ALLEGATIONS of a growing pay gap between councillors and council workers have been rejected.
Unions representing more than a million council workers, including cleaners and administrative staff, are urging that a three per cent pay rise on offer to them be rejected.
The Transport and General Workers' Union said that councillors across the country had voted themselves increases of more than 60 per cent in their allowances during the past five months.
But a number of councils in the region said councillors' allowances had either been frozen, or had increased at the same rate as workers' pay.
A spokesman for Hartlepool Borough Council said councillors' basic allowance of £4,000 had not increased for two years, although it would go up by £500 later this year.
Council leader Arthur Preece had also agreed when he was elected, two years ago, not to accept an approved special responsibility allowance of £12,000, on top of the basic allowance, in order to save tax payers' money.

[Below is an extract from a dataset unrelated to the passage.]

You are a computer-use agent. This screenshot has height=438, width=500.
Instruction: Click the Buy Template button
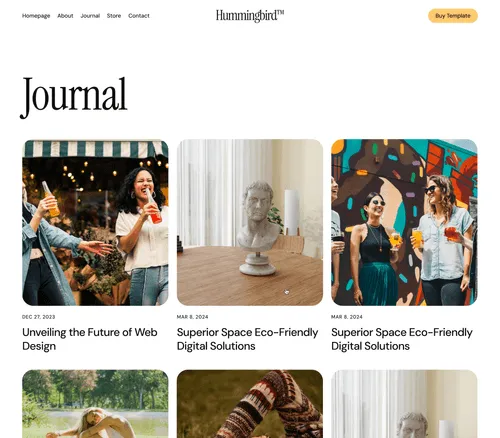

This allowance stood at £3,200, the spokesman said.
Darlington Borough Council, whose 1,500 Unison workers are being balloted over the proposed pay deal, said that its councillors were bracketed alongside council workers.
A spokesman said: "They get exactly the same rises in allowances as council workers do in pay."

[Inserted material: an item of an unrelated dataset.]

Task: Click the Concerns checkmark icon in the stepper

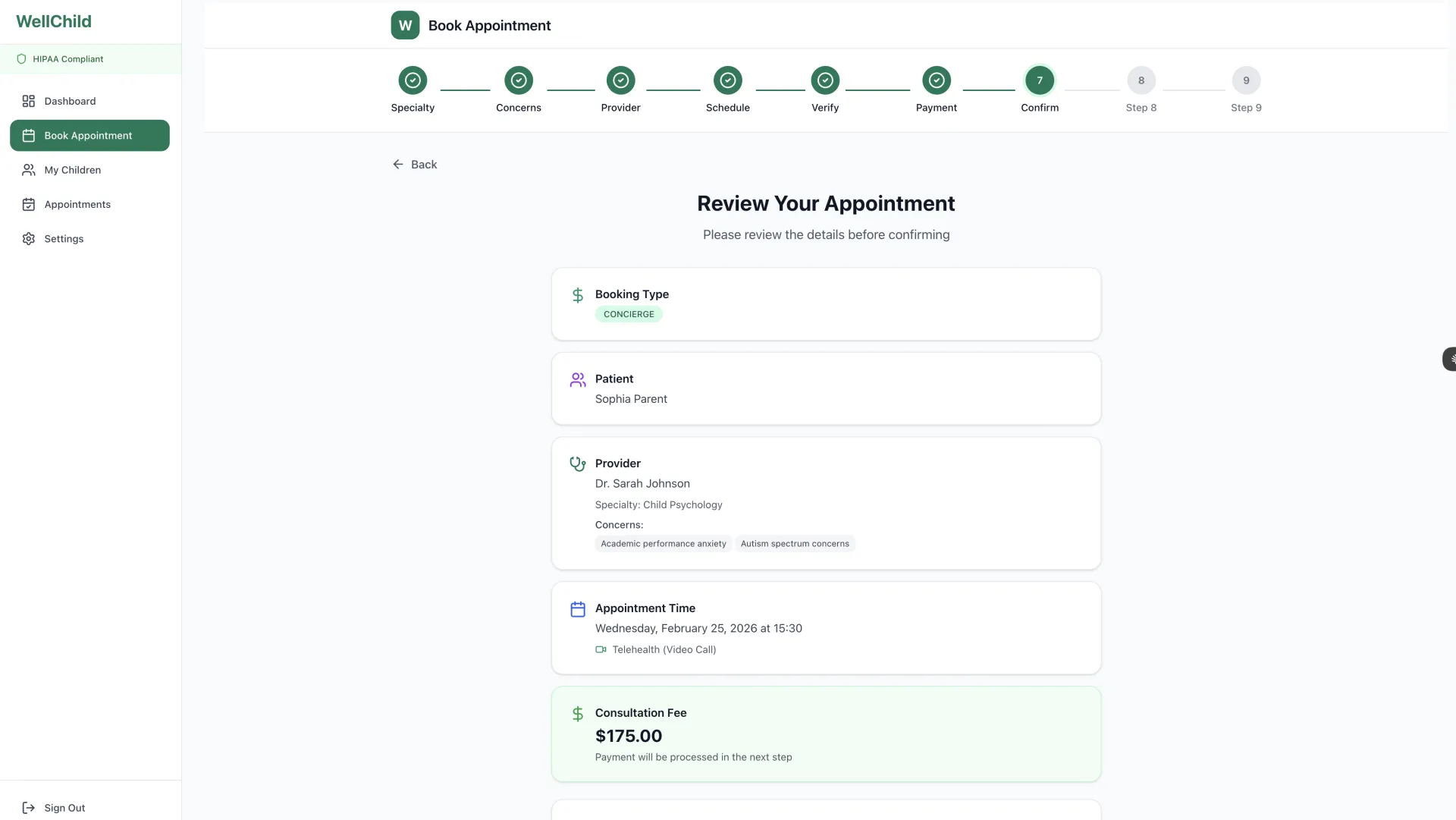Action: click(519, 80)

Unions are asking that the local government pay offer for 2002/3 be set at six cent, not three. If the offer is rejected, the next step could be national industrial action, for the first time in 20 years.
Alan Docherty, Unison branch secretary in Darlington, said yesterday: "Local government staff deserve better.
"Most people are extremely committed to their jobs and put in a lot of effort, but are not getting enough in return."